* _Data records_
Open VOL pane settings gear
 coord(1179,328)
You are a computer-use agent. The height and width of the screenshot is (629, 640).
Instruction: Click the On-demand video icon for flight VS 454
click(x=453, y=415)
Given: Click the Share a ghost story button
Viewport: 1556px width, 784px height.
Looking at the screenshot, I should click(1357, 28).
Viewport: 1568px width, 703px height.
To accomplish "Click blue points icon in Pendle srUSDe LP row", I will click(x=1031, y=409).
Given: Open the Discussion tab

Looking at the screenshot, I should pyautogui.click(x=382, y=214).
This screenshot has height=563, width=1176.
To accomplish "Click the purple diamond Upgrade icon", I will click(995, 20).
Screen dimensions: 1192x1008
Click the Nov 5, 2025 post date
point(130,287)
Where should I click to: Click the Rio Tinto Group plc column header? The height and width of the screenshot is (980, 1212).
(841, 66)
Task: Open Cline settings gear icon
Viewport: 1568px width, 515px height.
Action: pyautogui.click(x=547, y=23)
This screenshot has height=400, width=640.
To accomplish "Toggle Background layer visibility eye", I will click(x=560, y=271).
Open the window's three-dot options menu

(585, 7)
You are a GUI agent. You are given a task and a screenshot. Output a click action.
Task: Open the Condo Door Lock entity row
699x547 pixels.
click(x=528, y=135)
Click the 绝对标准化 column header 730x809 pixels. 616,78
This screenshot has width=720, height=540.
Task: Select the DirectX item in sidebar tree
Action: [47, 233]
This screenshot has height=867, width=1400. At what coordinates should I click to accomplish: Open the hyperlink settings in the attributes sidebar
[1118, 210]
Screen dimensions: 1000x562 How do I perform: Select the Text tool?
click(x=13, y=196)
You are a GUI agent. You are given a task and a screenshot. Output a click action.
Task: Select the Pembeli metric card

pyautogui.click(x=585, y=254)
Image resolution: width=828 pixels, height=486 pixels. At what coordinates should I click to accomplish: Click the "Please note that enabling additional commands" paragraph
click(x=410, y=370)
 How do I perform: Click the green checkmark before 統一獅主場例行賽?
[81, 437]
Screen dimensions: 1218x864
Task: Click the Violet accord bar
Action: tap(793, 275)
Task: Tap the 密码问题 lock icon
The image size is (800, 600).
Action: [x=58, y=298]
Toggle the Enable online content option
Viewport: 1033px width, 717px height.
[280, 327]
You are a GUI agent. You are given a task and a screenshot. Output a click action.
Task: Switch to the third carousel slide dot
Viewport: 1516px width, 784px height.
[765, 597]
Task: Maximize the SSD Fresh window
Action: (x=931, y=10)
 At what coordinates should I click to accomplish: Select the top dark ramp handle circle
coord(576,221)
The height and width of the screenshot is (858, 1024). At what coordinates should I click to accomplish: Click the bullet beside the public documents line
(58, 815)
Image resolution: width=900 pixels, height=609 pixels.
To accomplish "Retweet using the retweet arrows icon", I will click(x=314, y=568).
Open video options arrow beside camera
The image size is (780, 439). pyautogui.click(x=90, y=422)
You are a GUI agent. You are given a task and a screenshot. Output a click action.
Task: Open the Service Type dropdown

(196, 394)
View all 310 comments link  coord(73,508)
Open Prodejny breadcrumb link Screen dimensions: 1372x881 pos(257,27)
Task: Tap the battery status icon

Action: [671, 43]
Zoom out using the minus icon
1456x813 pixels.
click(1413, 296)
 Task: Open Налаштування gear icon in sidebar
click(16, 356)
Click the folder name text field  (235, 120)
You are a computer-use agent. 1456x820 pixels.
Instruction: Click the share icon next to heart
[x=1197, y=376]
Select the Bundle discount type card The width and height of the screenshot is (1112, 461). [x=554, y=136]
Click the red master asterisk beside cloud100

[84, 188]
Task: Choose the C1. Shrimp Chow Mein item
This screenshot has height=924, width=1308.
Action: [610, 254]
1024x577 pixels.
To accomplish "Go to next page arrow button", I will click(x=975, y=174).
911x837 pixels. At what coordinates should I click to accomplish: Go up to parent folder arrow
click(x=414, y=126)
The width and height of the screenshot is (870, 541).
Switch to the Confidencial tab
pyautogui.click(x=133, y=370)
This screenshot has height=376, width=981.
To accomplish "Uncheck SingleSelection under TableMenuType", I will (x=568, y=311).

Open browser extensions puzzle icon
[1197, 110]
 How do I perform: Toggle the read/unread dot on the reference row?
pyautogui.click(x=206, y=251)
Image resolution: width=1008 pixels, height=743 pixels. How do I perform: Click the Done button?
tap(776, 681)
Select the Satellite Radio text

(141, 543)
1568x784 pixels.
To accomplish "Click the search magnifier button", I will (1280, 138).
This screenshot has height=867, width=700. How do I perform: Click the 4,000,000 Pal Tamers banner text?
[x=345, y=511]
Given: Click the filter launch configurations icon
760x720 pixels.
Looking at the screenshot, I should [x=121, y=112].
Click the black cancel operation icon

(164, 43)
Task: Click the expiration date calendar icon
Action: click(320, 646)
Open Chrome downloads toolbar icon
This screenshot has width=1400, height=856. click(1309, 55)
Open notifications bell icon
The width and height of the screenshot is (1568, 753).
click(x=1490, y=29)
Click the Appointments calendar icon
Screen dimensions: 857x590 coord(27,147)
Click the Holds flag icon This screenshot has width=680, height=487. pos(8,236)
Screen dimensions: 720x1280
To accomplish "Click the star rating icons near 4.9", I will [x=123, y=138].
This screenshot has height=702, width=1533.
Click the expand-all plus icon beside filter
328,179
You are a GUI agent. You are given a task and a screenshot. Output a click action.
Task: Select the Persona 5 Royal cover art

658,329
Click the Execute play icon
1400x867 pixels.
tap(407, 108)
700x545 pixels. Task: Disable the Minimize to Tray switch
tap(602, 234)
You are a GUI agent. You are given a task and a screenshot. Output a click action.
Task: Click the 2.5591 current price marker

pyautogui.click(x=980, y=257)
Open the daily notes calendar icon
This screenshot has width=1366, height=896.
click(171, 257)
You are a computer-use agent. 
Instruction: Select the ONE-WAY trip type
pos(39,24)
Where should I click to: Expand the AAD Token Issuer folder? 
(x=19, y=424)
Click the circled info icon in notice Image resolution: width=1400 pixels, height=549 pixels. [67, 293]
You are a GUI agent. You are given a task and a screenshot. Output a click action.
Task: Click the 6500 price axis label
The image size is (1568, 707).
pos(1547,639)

* _Work to complete_
How would you render every line of the listing above as a JSON list of strings, one string per line, leaving out blank lines?

* _Correct output_
[
  "Open VOL pane settings gear",
  " coord(1179,328)",
  "You are a computer-use agent. The height and width of the screenshot is (629, 640).",
  "Instruction: Click the On-demand video icon for flight VS 454",
  "click(x=453, y=415)",
  "Given: Click the Share a ghost story button",
  "Viewport: 1556px width, 784px height.",
  "Looking at the screenshot, I should click(1357, 28).",
  "Viewport: 1568px width, 703px height.",
  "To accomplish \"Click blue points icon in Pendle srUSDe LP row\", I will click(x=1031, y=409).",
  "Given: Open the Discussion tab",
  "Looking at the screenshot, I should pyautogui.click(x=382, y=214).",
  "This screenshot has height=563, width=1176.",
  "To accomplish \"Click the purple diamond Upgrade icon\", I will click(995, 20).",
  "Screen dimensions: 1192x1008",
  "Click the Nov 5, 2025 post date",
  "point(130,287)",
  "Where should I click to: Click the Rio Tinto Group plc column header? The height and width of the screenshot is (980, 1212).",
  "(841, 66)",
  "Task: Open Cline settings gear icon",
  "Viewport: 1568px width, 515px height.",
  "Action: pyautogui.click(x=547, y=23)",
  "This screenshot has height=400, width=640.",
  "To accomplish \"Toggle Background layer visibility eye\", I will click(x=560, y=271).",
  "Open the window's three-dot options menu",
  "(585, 7)",
  "You are a GUI agent. You are given a task and a screenshot. Output a click action.",
  "Task: Open the Condo Door Lock entity row",
  "699x547 pixels.",
  "click(x=528, y=135)",
  "Click the 绝对标准化 column header 730x809 pixels. 616,78",
  "This screenshot has width=720, height=540.",
  "Task: Select the DirectX item in sidebar tree",
  "Action: [47, 233]",
  "This screenshot has height=867, width=1400. At what coordinates should I click to accomplish: Open the hyperlink settings in the attributes sidebar",
  "[1118, 210]",
  "Screen dimensions: 1000x562 How do I perform: Select the Text tool?",
  "click(x=13, y=196)",
  "You are a GUI agent. You are given a task and a screenshot. Output a click action.",
  "Task: Select the Pembeli metric card",
  "pyautogui.click(x=585, y=254)",
  "Image resolution: width=828 pixels, height=486 pixels. At what coordinates should I click to accomplish: Click the \"Please note that enabling additional commands\" paragraph",
  "click(x=410, y=370)",
  " How do I perform: Click the green checkmark before 統一獅主場例行賽?",
  "[81, 437]",
  "Screen dimensions: 1218x864",
  "Task: Click the Violet accord bar",
  "Action: tap(793, 275)",
  "Task: Tap the 密码问题 lock icon",
  "The image size is (800, 600).",
  "Action: [x=58, y=298]",
  "Toggle the Enable online content option",
  "Viewport: 1033px width, 717px height.",
  "[280, 327]",
  "You are a GUI agent. You are given a task and a screenshot. Output a click action.",
  "Task: Switch to the third carousel slide dot",
  "Viewport: 1516px width, 784px height.",
  "[765, 597]",
  "Task: Maximize the SSD Fresh window",
  "Action: (x=931, y=10)",
  " At what coordinates should I click to accomplish: Select the top dark ramp handle circle",
  "coord(576,221)",
  "The height and width of the screenshot is (858, 1024). At what coordinates should I click to accomplish: Click the bullet beside the public documents line",
  "(58, 815)",
  "Image resolution: width=900 pixels, height=609 pixels.",
  "To accomplish \"Retweet using the retweet arrows icon\", I will click(x=314, y=568).",
  "Open video options arrow beside camera",
  "The image size is (780, 439). pyautogui.click(x=90, y=422)",
  "You are a GUI agent. You are given a task and a screenshot. Output a click action.",
  "Task: Open the Service Type dropdown",
  "(196, 394)",
  "View all 310 comments link  coord(73,508)",
  "Open Prodejny breadcrumb link Screen dimensions: 1372x881 pos(257,27)",
  "Task: Tap the battery status icon",
  "Action: [671, 43]",
  "Zoom out using the minus icon",
  "1456x813 pixels.",
  "click(1413, 296)",
  " Task: Open Налаштування gear icon in sidebar",
  "click(16, 356)",
  "Click the folder name text field  (235, 120)",
  "You are a computer-use agent. 1456x820 pixels.",
  "Instruction: Click the share icon next to heart",
  "[x=1197, y=376]",
  "Select the Bundle discount type card The width and height of the screenshot is (1112, 461). [x=554, y=136]",
  "Click the red master asterisk beside cloud100",
  "[84, 188]",
  "Task: Choose the C1. Shrimp Chow Mein item",
  "This screenshot has height=924, width=1308.",
  "Action: [610, 254]",
  "1024x577 pixels.",
  "To accomplish \"Go to next page arrow button\", I will click(x=975, y=174).",
  "911x837 pixels. At what coordinates should I click to accomplish: Go up to parent folder arrow",
  "click(x=414, y=126)",
  "The width and height of the screenshot is (870, 541).",
  "Switch to the Confidencial tab",
  "pyautogui.click(x=133, y=370)",
  "This screenshot has height=376, width=981.",
  "To accomplish \"Uncheck SingleSelection under TableMenuType\", I will (x=568, y=311).",
  "Open browser extensions puzzle icon",
  "[1197, 110]",
  " How do I perform: Toggle the read/unread dot on the reference row?",
  "pyautogui.click(x=206, y=251)",
  "Image resolution: width=1008 pixels, height=743 pixels. How do I perform: Click the Done button?",
  "tap(776, 681)",
  "Select the Satellite Radio text",
  "(141, 543)",
  "1568x784 pixels.",
  "To accomplish \"Click the search magnifier button\", I will (1280, 138).",
  "This screenshot has height=867, width=700. How do I perform: Click the 4,000,000 Pal Tamers banner text?",
  "[x=345, y=511]",
  "Given: Click the filter launch configurations icon",
  "760x720 pixels.",
  "Looking at the screenshot, I should [x=121, y=112].",
  "Click the black cancel operation icon",
  "(164, 43)",
  "Task: Click the expiration date calendar icon",
  "Action: click(320, 646)",
  "Open Chrome downloads toolbar icon",
  "This screenshot has width=1400, height=856. click(1309, 55)",
  "Open notifications bell icon",
  "The width and height of the screenshot is (1568, 753).",
  "click(x=1490, y=29)",
  "Click the Appointments calendar icon",
  "Screen dimensions: 857x590 coord(27,147)",
  "Click the Holds flag icon This screenshot has width=680, height=487. pos(8,236)",
  "Screen dimensions: 720x1280",
  "To accomplish \"Click the star rating icons near 4.9\", I will [x=123, y=138].",
  "This screenshot has height=702, width=1533.",
  "Click the expand-all plus icon beside filter",
  "328,179",
  "You are a GUI agent. You are given a task and a screenshot. Output a click action.",
  "Task: Select the Persona 5 Royal cover art",
  "658,329",
  "Click the Execute play icon",
  "1400x867 pixels.",
  "tap(407, 108)",
  "700x545 pixels. Task: Disable the Minimize to Tray switch",
  "tap(602, 234)",
  "You are a GUI agent. You are given a task and a screenshot. Output a click action.",
  "Task: Click the 2.5591 current price marker",
  "pyautogui.click(x=980, y=257)",
  "Open the daily notes calendar icon",
  "This screenshot has width=1366, height=896.",
  "click(171, 257)",
  "You are a computer-use agent. ",
  "Instruction: Select the ONE-WAY trip type",
  "pos(39,24)",
  "Where should I click to: Expand the AAD Token Issuer folder? ",
  "(x=19, y=424)",
  "Click the circled info icon in notice Image resolution: width=1400 pixels, height=549 pixels. [67, 293]",
  "You are a GUI agent. You are given a task and a screenshot. Output a click action.",
  "Task: Click the 6500 price axis label",
  "The image size is (1568, 707).",
  "pos(1547,639)"
]